Try/catch for modules?

Fri Oct 18 18:28:48 EDT 2019

On Fri, Oct 18, 2019 at 07:09:54PM -0300, Martin Galvan wrote:
> Hi Valdis, thanks for the thorough response.
> 
> El vie., 18 oct. 2019 a las 18:53, Valdis Klētnieks
> (<valdis.kletnieks at vt.edu>) escribió:
> > Well..here's the thing.  Unless you have "panic_on_oops" set, hitting a null
> > pointer will usually *NOT* panic the whole system. In fact, that #0000 in the
> > panic message is a counter of how many times the kernel has OOPs'ed already.
> > Way back in the dark mists of time, I had a system that managed to get it up to
> > #1500 or so overnight.
> 
> Yes, and this is why my horribly hackish way to fix things is to
> manually tamper with panic_on_oops on a die_notifier. I was hoping to
> find a way not to do this.

Yes, please never do that.  Just check for an error code (and there
always will be one, if not, you are doing something wrong), and handle
it properly.

Yes, it's not easy, but this is the kernel, that goes without saying :)

> I'd rather have the kernel just return control to me, at the beginning
> of the catch block, and give me a chance to fix things (or at least
> log some debugging info). I imagine that's what Windows' __except
> block is for. The kernel may not know which locks are safe to break,
> but I do.

Never break a lock, again, you are doing something wrong if that is
needed.

> > And if you actually *think* about it - a 'try/catch' is semantically *identical* to
> > coding a parameter test before the event or checking a return code after.
> 
> I humbly disagree. Return codes aren't possible in all cases, which is
> why there are things like native_read_msr_safe which implement some
> form of exception handling through _ASM_EXTABLE.

In Linux, where is a return code not possible?
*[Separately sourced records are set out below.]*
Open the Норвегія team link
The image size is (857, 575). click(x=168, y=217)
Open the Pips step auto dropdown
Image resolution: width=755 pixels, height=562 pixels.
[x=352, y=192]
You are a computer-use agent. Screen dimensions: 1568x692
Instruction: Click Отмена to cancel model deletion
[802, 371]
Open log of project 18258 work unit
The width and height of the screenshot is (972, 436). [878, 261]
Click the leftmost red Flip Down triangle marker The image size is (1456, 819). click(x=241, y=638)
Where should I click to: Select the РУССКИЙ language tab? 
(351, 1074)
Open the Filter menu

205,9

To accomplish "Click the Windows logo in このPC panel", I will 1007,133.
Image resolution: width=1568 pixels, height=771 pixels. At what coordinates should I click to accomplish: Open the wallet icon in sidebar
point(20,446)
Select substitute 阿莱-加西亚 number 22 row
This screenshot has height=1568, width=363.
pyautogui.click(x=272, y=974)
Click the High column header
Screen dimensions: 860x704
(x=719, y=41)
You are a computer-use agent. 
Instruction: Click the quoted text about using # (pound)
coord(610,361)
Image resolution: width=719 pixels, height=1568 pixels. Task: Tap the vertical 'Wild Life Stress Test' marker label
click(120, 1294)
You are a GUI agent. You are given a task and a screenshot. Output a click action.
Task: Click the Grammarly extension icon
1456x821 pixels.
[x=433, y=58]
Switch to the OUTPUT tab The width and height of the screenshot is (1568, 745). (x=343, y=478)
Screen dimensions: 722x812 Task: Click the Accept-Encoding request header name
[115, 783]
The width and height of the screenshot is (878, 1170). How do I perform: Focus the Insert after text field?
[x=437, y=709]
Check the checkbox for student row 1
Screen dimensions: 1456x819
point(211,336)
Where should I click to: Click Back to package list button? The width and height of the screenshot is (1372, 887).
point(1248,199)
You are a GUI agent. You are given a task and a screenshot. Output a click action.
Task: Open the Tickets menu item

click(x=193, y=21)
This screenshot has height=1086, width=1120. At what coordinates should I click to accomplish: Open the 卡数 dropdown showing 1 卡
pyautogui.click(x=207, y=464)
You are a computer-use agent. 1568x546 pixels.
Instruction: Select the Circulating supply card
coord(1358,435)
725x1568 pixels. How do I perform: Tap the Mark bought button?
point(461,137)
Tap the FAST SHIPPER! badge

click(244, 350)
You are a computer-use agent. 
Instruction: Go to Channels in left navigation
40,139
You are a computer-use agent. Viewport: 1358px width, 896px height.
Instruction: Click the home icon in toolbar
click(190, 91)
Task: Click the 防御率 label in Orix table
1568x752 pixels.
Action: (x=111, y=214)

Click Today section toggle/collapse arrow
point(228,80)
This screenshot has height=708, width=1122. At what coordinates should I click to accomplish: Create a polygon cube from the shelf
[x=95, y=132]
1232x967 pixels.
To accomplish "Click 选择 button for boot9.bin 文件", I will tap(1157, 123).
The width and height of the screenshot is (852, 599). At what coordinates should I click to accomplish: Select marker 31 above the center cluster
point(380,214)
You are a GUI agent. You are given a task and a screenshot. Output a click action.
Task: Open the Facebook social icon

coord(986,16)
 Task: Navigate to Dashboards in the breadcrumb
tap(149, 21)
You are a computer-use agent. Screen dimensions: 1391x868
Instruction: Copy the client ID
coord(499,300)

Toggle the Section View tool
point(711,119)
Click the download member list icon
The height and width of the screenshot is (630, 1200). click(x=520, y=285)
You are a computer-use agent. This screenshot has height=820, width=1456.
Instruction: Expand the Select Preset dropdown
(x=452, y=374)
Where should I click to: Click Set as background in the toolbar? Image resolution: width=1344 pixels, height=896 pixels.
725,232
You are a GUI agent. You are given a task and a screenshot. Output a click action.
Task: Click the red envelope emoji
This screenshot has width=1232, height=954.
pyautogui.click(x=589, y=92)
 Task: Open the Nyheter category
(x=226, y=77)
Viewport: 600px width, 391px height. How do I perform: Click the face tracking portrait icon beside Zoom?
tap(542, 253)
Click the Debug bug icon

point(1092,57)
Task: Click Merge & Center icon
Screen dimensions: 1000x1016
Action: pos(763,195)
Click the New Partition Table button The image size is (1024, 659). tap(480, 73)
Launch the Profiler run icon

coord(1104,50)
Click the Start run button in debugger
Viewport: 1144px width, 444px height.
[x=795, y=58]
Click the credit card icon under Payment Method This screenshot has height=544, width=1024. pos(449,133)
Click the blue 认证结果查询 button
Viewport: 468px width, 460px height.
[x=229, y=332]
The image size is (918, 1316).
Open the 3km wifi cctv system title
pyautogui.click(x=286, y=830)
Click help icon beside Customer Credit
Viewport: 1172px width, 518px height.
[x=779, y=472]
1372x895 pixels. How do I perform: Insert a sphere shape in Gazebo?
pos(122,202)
> But then I can choose to let my process die, plus log some useful info
> and maybe even do some minor cleanups, without raising a panic. My
> particular module just reads some hardware registers and returns the
> info to userspace, so it's not something essential for the system. As
> a user, I would hate it if a non-essential module crashes the whole
> system like that. Perhaps the real problem is that panic_on_oops
> affects all of the kernel, rather than a given module.

Modules are not processes, it's not a correct mapping at all.  Modules
are code, that's it.

If all you are doing is reading hardware registers, you shouldn't have
to worry about any of this, that should be a very tiny and simple
module.

Wait, what registers are you reading that we don't already support from
userspace today?

thanks,

greg k-h